-- WORK TO BE COMPLETED --
Which lines in the material below contain the word "button"? Copy each of them.

-- RECORDED DATA --
+ + + +
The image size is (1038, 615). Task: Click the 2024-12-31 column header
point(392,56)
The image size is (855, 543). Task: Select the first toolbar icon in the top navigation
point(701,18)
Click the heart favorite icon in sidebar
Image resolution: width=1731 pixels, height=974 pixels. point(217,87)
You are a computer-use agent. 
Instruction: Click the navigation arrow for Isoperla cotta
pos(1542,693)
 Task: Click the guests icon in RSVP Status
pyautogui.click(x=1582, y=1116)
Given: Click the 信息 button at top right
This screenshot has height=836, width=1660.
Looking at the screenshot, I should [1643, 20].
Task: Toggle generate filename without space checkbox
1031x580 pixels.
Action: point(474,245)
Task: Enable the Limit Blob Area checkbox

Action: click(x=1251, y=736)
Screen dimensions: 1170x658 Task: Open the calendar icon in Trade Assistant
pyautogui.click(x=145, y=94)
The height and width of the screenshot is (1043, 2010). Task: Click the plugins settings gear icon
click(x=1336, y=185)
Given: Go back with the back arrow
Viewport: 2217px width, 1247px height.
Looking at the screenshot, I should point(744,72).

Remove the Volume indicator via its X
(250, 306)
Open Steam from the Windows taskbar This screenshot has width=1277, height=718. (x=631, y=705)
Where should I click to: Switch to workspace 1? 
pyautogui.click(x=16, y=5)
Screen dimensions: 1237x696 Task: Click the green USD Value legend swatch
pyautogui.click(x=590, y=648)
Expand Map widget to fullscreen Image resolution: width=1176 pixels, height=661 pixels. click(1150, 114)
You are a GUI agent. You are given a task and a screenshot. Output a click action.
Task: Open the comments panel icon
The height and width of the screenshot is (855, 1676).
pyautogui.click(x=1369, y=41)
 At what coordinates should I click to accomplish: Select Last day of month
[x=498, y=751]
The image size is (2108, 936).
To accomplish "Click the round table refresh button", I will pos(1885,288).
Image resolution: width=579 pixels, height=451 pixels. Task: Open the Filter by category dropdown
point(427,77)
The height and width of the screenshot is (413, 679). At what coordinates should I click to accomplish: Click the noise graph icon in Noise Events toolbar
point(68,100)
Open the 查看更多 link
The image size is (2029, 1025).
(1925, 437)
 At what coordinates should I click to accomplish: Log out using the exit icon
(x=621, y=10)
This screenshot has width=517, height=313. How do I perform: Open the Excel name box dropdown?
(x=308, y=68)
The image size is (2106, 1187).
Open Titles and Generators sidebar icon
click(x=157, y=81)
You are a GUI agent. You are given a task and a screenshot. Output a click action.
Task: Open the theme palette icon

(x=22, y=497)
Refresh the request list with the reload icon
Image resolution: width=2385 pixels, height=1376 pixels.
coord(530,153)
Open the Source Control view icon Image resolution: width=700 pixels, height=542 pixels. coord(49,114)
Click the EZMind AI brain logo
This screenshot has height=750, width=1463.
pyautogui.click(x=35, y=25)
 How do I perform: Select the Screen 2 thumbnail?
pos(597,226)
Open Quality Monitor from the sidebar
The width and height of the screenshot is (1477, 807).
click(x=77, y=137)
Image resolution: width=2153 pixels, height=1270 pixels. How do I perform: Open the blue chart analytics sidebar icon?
+ + + +
-- ANSWER SPACE --
Given: Click the 信息 button at top right
To accomplish "Click the round table refresh button", I will pos(1885,288).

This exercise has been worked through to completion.